Care packages

You’ve heard of these things – the are the boxes people send to their children in university to help when the children run out of money through their frivolous spending boost morale and remind them of home.

Care packages are actually CARE Packages (trademarked), and were a standard box of supplies sent to mitigate the potential for continent-wide famine in Europe following the end of WWII. They’re best known as the things sent with the Berlin Airlift when Soviet forces blockaded the city. According to Wiki, the first CARE Packages contained:

  • one pound of beef in broth
  • one pound of steak and kidneys
  • 8 ounces of liver loaf
  • 8 ounces of corned beef
  • 12 ounces of luncheon loaf
  • 8 ounces of bacon
  • 2 pounds of margarine
  • one pound of lard
  • one pound of fruit preserves
  • one pound of honey
  • one pound of raisins
  • one pound of chocolate
  • 2 pounds of sugar
  • 8 ounces of egg powder
  • 2 pounds of whole-milk powder
  • 2 pounds of coffee

Honestly, if I got something like that, I’d be having a party. I’m not joking – I really do like everything that’s listed.

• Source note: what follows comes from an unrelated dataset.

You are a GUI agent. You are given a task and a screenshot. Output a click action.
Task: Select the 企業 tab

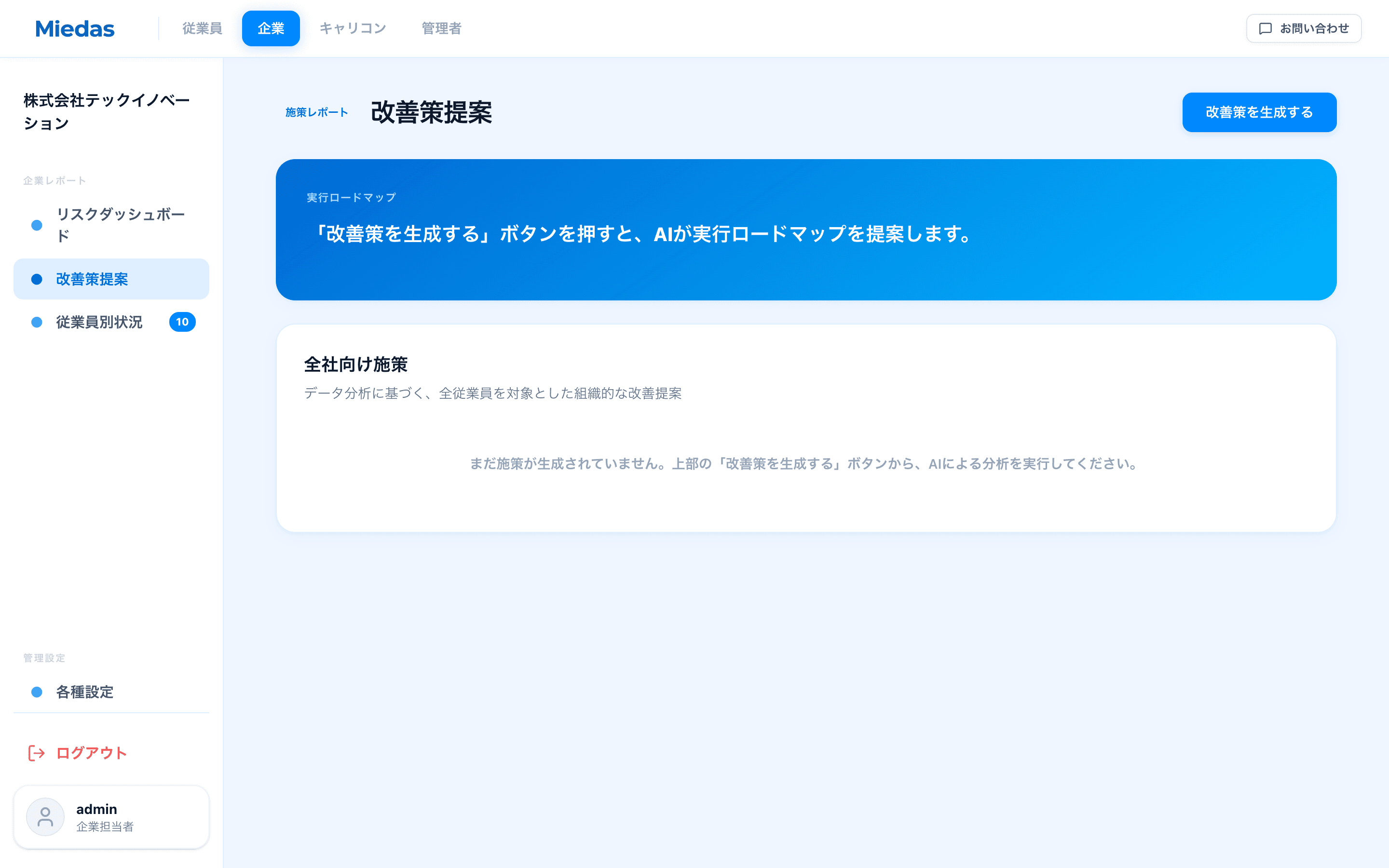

I don’t think CARE still sends the 10-in-1 ration packages anymore and CARE Packages are now generically known as care packages sent for relief or (more commonly) comfort purposes.

I am blabbing about care packages because I create very limited runs of the things through my exclusive distribution label BMSYA. Why not more? Because it’s supposed to be fun and as any/every luxury brand knows, if you make too many of them, they become urbane and there won’t be any exclusivity halo left to the brand. It’s all about managing The List.

This is a recent exemplar created to help mitigate some upcoming and potentially incredibly-convoluted plans for The-Religious-Holiday-in-December-That-was-Declared-a-Civic-Holiday-Openly-Embraced-and-Enjoyed-by-All-Denominations-and-Faiths-but-which-now-can-now-be-called-Xmas-again because of entirely unrelated and unforeseen circumstances.

Saturnalia-in-a-Box

Because it’s my distribution label, I opt for the politically-correct labeling of Saturnalia because you really can’t go wrong referencing drunk Romans.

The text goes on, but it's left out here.